Exercise aim: Would you please return every line from the listing that contains the word "will"?

Data supplied:
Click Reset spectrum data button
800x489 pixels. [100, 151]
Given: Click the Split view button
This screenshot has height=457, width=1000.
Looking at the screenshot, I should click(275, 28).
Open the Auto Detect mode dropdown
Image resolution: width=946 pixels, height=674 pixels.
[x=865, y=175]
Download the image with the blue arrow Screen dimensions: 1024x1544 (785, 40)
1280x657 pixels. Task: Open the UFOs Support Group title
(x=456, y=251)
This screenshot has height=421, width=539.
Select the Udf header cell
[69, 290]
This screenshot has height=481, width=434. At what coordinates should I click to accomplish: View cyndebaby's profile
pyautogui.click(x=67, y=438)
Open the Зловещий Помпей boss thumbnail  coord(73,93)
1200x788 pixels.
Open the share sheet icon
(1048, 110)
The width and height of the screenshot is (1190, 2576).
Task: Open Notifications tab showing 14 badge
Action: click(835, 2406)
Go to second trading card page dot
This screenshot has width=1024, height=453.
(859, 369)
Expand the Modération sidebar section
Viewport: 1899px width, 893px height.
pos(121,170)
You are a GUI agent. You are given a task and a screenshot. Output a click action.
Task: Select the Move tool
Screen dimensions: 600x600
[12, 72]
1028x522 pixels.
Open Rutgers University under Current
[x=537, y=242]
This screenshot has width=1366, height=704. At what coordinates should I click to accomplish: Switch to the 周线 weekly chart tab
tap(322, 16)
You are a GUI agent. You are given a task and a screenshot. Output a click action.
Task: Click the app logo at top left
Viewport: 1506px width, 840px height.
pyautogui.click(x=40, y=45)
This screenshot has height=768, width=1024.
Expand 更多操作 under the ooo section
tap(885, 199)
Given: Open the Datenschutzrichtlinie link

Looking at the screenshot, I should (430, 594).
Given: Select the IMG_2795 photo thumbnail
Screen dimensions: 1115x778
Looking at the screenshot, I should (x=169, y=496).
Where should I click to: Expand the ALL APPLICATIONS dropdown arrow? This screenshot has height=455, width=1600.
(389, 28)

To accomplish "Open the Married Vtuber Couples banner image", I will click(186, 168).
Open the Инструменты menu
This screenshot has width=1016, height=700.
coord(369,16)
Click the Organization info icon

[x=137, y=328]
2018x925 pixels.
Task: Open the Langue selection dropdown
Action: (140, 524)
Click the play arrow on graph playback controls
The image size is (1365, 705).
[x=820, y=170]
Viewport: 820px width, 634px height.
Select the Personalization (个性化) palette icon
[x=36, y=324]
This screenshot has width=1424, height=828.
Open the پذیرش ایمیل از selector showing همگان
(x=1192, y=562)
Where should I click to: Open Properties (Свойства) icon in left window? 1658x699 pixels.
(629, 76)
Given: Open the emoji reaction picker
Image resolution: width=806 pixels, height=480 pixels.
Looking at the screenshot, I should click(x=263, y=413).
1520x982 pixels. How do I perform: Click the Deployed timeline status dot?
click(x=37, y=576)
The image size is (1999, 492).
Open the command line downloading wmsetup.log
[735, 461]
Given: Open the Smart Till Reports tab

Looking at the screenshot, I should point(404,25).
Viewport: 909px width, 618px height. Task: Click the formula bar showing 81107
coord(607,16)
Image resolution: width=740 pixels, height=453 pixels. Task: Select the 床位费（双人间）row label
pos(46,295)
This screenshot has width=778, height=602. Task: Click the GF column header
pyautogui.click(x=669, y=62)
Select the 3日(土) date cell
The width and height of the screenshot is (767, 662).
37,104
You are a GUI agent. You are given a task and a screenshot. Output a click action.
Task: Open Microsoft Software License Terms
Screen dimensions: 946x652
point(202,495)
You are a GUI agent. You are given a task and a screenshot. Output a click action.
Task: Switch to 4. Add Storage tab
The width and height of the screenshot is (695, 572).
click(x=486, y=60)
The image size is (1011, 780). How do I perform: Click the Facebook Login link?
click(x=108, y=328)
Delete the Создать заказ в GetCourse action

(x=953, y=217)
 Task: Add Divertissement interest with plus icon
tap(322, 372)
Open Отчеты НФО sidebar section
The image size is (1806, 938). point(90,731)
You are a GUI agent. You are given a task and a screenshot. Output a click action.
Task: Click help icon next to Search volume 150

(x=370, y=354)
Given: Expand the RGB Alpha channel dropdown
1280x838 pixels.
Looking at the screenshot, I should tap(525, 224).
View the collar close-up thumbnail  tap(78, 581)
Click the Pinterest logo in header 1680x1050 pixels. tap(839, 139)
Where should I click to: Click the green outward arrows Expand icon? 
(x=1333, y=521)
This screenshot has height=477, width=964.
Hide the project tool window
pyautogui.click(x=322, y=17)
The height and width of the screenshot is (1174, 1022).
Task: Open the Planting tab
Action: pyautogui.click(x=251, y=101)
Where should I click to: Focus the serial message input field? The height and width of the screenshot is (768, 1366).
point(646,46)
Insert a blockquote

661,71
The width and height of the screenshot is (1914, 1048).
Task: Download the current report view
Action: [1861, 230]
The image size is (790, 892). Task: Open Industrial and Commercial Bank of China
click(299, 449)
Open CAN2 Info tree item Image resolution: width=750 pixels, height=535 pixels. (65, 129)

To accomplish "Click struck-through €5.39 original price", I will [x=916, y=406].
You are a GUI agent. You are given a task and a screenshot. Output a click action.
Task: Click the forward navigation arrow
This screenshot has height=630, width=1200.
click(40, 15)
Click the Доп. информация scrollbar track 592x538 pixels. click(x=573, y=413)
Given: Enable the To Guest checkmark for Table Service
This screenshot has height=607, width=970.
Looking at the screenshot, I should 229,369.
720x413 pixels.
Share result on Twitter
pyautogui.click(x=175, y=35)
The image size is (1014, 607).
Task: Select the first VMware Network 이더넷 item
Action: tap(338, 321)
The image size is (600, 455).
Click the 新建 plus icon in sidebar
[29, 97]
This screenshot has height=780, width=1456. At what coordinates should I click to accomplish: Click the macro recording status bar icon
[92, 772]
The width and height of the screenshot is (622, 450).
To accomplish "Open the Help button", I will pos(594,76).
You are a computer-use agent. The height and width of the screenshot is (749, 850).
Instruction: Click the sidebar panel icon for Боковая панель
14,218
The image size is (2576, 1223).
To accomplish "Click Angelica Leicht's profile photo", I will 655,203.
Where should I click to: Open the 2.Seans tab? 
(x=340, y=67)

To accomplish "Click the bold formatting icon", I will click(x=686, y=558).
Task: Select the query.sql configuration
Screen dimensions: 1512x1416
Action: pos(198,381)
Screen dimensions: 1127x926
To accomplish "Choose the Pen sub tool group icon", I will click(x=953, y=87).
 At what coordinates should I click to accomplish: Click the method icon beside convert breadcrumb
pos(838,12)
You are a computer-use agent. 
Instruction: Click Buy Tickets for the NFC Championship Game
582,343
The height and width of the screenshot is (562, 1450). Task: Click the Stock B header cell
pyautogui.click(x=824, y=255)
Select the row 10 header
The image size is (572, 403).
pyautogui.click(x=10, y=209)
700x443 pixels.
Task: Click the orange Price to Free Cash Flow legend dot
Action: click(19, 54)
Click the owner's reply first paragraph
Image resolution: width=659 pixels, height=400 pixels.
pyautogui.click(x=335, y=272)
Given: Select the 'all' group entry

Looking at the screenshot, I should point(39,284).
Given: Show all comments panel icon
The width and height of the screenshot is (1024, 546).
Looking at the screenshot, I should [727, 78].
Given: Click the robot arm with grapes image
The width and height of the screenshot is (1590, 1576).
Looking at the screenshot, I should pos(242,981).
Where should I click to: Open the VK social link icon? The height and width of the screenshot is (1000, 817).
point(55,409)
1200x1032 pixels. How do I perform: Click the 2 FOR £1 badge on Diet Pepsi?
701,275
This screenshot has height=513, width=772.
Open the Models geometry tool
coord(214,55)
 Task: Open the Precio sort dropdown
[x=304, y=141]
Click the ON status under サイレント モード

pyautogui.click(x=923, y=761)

Written solution:
To accomplish "Open the Married Vtuber Couples banner image", I will click(186, 168).
To accomplish "Click struck-through €5.39 original price", I will [x=916, y=406].
To accomplish "Open the Help button", I will pos(594,76).
To accomplish "Click Angelica Leicht's profile photo", I will 655,203.
To accomplish "Click the bold formatting icon", I will click(x=686, y=558).
To accomplish "Choose the Pen sub tool group icon", I will click(x=953, y=87).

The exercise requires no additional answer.